How to Keep Client Relationships Flourishing

May 28, 2015 | Uncategorized

Six weeks ago, my husband and I moved overseas with nothing but six suitcases. Despite years of planning, we knew we’d be in for a wild ride as we tried to establish ourselves in a brand-new setting.

Hoping to save a little cash, we did most of our household shopping at local charity shops. One place quickly became our favorite. Why? Sure, it supports a good cause and offers great prices on furniture. But do you know what keeps us coming back? Customer service.

Every time we walked in we received a friendly greeting (which is not typical in this culture). The second time we visited, employees remembered where we moved from, what we’d bought previously, and that we’re still getting to know the area.

It’s interesting to see just how important client relationships are in business—across all industries and even the world. Customer service goes far beyond fielding angry phone calls or replying to dozens of questions. It’s hardly ever one-and-done.

In recent weeks, I’ve had opportunities to talk about client relationships with professionals in various careers. Today, I’d like to share their tips with you so that you can compare them to your own company’s practices—and hopefully learn a thing or two. 

Hire well and train with vigilance. “Customer service is an area in which companies can truly differentiate themselves from their competitors,” says Caleb Roth, founder of Empty Shelves Warsaw and seller of more than 80,000 books. “As companies scale up, they tend to look for ways to cut costs and increase profitability. An easy way to do this is to outsource customer service to an automated (or oftentimes offshore) system. Although this method does save a few bucks, it can aggravate the customer, which can harm the brand. Even worse, poor customer service can be the culprit behind losing a customer altogether!”

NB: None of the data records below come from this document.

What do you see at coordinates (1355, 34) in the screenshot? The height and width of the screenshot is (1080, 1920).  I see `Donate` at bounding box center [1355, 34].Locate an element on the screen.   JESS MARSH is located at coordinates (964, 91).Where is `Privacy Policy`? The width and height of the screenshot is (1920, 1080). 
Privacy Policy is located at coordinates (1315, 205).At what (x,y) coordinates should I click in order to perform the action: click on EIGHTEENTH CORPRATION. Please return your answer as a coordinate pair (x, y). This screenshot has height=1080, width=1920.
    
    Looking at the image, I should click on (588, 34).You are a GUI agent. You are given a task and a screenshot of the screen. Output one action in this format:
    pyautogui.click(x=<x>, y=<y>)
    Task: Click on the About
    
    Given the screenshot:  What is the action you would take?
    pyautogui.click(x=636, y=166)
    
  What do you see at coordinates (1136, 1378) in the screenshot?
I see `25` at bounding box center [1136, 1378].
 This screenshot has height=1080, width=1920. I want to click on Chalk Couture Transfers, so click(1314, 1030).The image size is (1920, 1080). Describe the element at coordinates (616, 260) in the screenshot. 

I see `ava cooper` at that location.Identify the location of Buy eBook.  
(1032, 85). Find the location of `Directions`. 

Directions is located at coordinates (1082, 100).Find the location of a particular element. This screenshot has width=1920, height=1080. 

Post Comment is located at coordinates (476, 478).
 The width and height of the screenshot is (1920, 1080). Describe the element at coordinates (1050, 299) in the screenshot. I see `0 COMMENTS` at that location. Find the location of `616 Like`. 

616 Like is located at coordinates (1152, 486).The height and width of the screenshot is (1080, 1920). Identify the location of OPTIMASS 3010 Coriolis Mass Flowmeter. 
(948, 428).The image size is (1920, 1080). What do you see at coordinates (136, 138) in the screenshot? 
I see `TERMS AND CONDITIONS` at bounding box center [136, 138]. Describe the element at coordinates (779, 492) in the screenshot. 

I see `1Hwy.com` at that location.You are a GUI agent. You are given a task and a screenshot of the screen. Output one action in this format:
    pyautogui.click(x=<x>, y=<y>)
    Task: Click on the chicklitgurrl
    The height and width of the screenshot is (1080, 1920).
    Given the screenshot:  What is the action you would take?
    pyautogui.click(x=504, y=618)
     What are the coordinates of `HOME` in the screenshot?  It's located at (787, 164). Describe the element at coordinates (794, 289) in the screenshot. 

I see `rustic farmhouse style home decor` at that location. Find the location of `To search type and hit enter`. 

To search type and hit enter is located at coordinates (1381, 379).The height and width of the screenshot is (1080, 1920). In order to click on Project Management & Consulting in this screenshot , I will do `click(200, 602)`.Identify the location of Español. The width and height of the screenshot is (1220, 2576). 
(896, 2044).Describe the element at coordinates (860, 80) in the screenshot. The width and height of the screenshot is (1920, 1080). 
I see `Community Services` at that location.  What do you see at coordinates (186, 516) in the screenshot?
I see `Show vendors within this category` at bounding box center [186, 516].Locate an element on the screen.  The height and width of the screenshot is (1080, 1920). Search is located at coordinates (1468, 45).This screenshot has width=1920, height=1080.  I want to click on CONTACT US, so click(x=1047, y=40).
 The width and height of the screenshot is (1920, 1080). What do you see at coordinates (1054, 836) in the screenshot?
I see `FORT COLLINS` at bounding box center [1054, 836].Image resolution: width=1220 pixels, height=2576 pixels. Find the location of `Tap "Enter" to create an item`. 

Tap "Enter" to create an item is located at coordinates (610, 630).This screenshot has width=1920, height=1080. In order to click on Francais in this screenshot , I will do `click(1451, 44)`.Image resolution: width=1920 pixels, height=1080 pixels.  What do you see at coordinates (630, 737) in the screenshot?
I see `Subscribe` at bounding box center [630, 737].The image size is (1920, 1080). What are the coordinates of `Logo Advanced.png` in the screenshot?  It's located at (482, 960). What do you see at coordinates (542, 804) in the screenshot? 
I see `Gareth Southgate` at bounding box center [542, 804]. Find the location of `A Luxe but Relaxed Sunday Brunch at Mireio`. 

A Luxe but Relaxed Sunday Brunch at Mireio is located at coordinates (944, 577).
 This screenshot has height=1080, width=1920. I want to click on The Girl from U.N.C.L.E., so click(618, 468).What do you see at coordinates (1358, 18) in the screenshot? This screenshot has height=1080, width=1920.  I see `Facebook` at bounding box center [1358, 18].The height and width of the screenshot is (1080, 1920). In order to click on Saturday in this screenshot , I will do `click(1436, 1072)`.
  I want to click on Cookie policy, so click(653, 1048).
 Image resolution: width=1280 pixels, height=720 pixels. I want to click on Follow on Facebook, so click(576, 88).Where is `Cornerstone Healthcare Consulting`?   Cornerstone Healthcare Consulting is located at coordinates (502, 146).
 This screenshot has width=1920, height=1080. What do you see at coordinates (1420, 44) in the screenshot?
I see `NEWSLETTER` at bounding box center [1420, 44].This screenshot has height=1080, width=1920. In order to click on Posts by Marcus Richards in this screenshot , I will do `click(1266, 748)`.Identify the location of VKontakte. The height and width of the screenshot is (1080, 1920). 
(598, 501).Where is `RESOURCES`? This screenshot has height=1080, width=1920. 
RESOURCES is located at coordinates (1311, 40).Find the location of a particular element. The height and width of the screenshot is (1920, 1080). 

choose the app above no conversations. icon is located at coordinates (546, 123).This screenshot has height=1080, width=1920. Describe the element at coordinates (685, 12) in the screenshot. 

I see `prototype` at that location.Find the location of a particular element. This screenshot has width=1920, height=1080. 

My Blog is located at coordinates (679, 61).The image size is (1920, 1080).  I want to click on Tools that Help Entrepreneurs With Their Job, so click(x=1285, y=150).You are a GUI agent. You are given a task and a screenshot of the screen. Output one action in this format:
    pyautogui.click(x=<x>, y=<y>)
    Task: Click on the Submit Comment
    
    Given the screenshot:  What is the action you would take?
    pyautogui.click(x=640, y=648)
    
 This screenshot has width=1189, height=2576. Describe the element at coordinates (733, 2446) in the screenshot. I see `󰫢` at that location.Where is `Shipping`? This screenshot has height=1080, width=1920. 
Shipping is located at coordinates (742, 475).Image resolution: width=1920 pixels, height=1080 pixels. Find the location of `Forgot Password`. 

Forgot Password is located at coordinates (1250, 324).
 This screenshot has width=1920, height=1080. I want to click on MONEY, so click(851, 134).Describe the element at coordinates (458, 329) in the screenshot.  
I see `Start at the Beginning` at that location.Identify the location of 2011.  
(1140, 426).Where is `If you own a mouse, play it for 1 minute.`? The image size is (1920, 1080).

Roth continues, “Hire quality people, train them on the basics, and then allow them to treat your customers like people. Give them flexibility in how they respond to problems, and allow them to be creative. Your customers will notice a difference, and your sales will ultimately be higher in the long run.”

Talk about what’s important to them. “Most of my business customers love to talk about themselves and their successes,” says Ryan Deitle, AT&T Sales Consultant. “I ask a lot of questions centered around how they got started and how long they’ve been doing it. Listening is the key. I sell more just by listening to people. The interaction should be 80% the customer talking and only 20% me—and most of that 20% is asking questions.”

Go the extra mile—and beyond first impressions. Elly Barrow, Assistant Director of the Allen County Bowen Center, says “Great customer service goes the extra mile for the customer and does not require certain lingo or a ‘magic word’ to find the answer. The individual providing the service should listen so well that he/she knows what the client is looking for and provides it with timeliness, kindness, and a can-do attitude. It does not mean the customer is always right. It means you validate whatever part of his/her message—no matter how small or isolated—that was right. Often there is a hidden message, emotion, or concern, that is buried under an offputting presentation. As a professional, you take on the responsibility of looking past presentation and really meeting the need of the client.”

Keep things simple, and be available. “We strive to provide easy access and service that has a comfortable feel, since most people contact us in a frustrating time of need,” says Philip Godshall, owner of Pennsylvania-based Godshall Insurance Agency. “We sometimes have clients buy insurance online elsewhere, but then return because they want to deal with a real person in time of need. We always try to provide a family type of insurance culture by being available to talk and having a knowledge of what they’re going through.”

Hold high standards. “You should always do the right thing for your customer, simply because it is the right thing to do,” says Roth. “Will sales benefit in the long term because of that philosophy? Most likely. But even if they didn’t, it’s still the business philosophy that I will choose to adopt…It’s a simple process, really—treat others as you would want to be treated!”